Playful Rebels: How MageQuill Seeks to (Re)define the Storytelling and Publishing Space
by Swara Shukla · Published · Updated
When it comes to the publishing space, being bold, experimental, flexible, and veritably rebellious can definitely be steps towards building inclusive and eclectic frameworks. As part of a young writers’ Q&A panel on Saturday (24th November 2018) – one in a series of publishing and writing events in Glasgow for Book Week Scotland – I reaffirmed to both my audience and myself how MageQuill takes small but significant ideological steps to subvert publishing norms.
Sitting down to write this article to see how MageQuill are “rebels” – that connotatively expansive word that Book Week Scotland has sought to explore this year – I hark back to the proverbial beginning; my interest in applying for the company. The first arguably subversive aspect I noticed about MageQuill and our partner publishing brand, Bombadil Publishing was the effort to reverse the power-dynamic defining the publishing industry, so to speak, especially for young and aspiring authors. Instead of the authors reaching out to us, it’s the publishers reaching out to them. Bombadil aimed to identify young voices-in-the-making – and to remove the pressure on them to create something “final”. With our manuscript-creation tool MageQuill, we try to create an approachable space where writers can develop, evolve, and eventually move their stories towards potential publication. And through this platform, we ask you to write a story instead of waiting for you to tell us you have written a story.
Even though Bombadil is a traditional publishing brand, the partnership of Bombadil and MageQuill removes a lot of normative or conventional elements in the publishing industry. Since we invest in ideas or stories, we don’t work with literary agents and there are no middlemen; the platform aims to provide tools and hands and brains to help move a story towards a final stage, rather than work directly on the final product. Which means no pitches or worries about being “marketable” enough as an author (a very real concern for me in my publishing classes, when I thought I didn’t have anything interesting to craft for myself as an author if I was to approach publishers). Our publishing ethos dictates that our first step is always to invest in the storytelling potential of the author. We see it as a very interactive, symbiotic dynamic; you give us the story and we give you the tools to craft it. One of the strongest proponents of this idea is our decision to do away with the term “editors” to make way for “peers”, “readers” and “mentors” as constituents of a community for young authors to build their stories within.
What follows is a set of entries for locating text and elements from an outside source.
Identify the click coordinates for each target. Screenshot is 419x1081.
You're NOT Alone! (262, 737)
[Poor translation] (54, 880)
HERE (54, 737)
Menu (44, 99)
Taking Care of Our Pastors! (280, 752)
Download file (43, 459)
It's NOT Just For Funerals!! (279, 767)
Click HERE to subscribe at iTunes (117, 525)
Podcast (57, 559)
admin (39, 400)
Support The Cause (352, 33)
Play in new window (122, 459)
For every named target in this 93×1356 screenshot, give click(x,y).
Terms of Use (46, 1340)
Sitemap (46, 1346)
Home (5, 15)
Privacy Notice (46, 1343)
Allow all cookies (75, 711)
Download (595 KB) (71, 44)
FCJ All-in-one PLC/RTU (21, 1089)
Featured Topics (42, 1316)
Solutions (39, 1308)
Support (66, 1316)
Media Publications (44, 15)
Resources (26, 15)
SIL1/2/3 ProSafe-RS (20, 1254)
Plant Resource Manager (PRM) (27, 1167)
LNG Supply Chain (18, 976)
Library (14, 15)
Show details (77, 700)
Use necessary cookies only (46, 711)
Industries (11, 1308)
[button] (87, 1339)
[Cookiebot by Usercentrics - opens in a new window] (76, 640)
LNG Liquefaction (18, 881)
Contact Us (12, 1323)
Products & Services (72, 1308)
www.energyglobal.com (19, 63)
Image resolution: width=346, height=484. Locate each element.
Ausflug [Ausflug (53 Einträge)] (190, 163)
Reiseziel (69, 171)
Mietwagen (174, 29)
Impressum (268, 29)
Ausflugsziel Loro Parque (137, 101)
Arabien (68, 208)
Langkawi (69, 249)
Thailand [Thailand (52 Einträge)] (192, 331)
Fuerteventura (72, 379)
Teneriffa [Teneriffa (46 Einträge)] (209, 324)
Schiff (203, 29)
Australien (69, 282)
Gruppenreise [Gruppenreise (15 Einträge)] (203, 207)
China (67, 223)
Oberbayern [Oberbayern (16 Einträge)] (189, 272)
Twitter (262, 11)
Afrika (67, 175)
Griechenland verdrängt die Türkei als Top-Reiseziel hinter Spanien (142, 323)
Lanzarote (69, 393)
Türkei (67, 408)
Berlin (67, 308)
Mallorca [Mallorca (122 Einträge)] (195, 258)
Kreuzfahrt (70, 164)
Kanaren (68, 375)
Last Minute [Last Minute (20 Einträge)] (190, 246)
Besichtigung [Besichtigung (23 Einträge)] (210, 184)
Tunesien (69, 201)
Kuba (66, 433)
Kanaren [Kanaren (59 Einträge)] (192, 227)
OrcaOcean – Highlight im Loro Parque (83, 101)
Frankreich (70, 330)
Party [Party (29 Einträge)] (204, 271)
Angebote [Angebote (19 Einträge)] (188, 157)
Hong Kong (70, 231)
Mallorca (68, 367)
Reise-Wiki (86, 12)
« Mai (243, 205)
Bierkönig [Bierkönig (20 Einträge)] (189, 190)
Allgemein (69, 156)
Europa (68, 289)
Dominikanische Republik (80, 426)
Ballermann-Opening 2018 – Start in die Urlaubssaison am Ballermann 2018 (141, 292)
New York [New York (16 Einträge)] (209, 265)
Starting with a target-audience of 13 to 26-year-olds, we now also have a group of 8-12 year-olds (lovingly labeled “MiniQuills” by our team) from The Ardee School in India. Our ongoing Skype interactions with them involve hearing about their ideas for stories and how excitedly they talk about them. On a very fundamental (and sentimental) level, it is this burning passion and bounce-on-your-feet excitement about stories that we seek to keep alive. Aside from our efforts to create an affable and responsive online community, we are consequently also conscious of our tone. This is where our decision to be experimental, flamboyant, and “playful” comes from – simply because being uptight professionals would be counter-productive to our agendas and our younger demographic. We have a virtual mascot that we like to call The Blue Scottish Cat. A core component of our MageQuill branding, it aims to reflect our belief in the playful nature of storytelling as an interpretive character-spokesperson for the platform (and, well, our love for cats and the colour blue).
As a member of this team and writing-and-publishing enthusiast, I am firmly invested in the facets that I see as our rebellious streak, something that we only seek to grow as we grow as a company. The idea of reaching out, of community-building to seek out latent ideas and seeds of stories, and pulling them out in the open, and having fun along the way; I see them as our little acts of rebellion against the stringent norms and often hierarchical frameworks of the publishing industry. Admittedly, we are largely conceptual at the moment, but we know what we are taking steps towards and why; as they say, go big or go home, right?